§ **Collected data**
○ ○ ○ ○ ○ ○ ○

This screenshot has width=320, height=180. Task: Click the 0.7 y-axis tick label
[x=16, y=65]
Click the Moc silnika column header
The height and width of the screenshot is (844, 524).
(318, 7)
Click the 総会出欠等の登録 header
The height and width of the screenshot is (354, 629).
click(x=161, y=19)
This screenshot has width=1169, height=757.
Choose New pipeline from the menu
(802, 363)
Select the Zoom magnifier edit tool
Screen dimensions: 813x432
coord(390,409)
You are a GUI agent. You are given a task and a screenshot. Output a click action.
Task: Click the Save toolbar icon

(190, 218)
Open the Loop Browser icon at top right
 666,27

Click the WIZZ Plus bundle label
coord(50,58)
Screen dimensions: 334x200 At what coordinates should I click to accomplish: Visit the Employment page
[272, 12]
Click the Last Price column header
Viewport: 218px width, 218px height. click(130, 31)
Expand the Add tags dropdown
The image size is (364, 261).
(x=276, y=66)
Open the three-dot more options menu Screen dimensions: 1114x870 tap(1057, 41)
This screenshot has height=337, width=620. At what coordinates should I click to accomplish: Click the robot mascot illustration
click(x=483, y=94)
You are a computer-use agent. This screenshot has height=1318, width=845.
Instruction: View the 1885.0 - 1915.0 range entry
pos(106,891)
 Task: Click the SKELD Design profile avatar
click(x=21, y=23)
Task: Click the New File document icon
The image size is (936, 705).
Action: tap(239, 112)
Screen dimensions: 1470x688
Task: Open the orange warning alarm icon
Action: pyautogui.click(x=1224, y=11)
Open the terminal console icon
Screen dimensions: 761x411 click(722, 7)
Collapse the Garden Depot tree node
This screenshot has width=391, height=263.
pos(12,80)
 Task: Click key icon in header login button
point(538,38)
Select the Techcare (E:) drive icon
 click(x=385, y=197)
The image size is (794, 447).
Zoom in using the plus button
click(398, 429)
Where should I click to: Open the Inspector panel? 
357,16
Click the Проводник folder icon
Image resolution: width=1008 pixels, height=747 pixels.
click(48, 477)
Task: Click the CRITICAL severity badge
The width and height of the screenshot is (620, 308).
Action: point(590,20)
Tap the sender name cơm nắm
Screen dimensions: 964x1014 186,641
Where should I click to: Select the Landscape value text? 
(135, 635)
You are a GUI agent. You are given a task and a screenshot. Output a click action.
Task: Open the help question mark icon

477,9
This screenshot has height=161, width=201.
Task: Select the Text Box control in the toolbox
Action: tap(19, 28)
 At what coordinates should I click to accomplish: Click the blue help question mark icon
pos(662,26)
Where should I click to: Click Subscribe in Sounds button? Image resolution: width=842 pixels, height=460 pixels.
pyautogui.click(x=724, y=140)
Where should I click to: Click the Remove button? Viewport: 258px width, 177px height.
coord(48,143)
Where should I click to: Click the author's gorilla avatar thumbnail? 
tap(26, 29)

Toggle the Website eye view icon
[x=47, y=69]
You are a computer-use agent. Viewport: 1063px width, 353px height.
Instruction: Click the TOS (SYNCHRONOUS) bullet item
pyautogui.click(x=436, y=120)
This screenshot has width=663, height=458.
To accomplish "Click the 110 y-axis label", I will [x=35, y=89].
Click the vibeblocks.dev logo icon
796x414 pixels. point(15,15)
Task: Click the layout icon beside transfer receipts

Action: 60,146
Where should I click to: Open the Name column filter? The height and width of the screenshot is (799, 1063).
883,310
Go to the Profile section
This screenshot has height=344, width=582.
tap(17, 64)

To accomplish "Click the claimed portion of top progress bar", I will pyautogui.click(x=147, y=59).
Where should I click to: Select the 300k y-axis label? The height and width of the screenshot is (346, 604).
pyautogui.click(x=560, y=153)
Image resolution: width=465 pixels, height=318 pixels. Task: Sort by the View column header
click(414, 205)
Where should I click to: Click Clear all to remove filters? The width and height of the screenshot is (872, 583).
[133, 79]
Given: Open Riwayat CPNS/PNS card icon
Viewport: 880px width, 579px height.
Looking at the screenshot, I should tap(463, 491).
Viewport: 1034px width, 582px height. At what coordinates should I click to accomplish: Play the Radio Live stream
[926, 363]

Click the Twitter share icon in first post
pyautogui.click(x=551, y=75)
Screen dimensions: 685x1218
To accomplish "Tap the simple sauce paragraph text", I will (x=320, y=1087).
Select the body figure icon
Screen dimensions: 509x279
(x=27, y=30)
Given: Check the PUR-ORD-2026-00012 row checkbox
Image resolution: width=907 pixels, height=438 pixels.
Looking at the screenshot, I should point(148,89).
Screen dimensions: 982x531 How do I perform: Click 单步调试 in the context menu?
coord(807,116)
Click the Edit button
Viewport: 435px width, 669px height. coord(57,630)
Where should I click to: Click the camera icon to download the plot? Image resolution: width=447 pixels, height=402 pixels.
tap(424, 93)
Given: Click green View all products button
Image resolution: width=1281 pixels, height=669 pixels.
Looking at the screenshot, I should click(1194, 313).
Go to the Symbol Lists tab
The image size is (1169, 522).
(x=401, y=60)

○ ○ ○ ○ ○ ○ ○

§ **PROBLEM STATEMENT**
The total, and only the total: count the lines above that contain "agent".

§ **EXERCISE SOLUTION**
4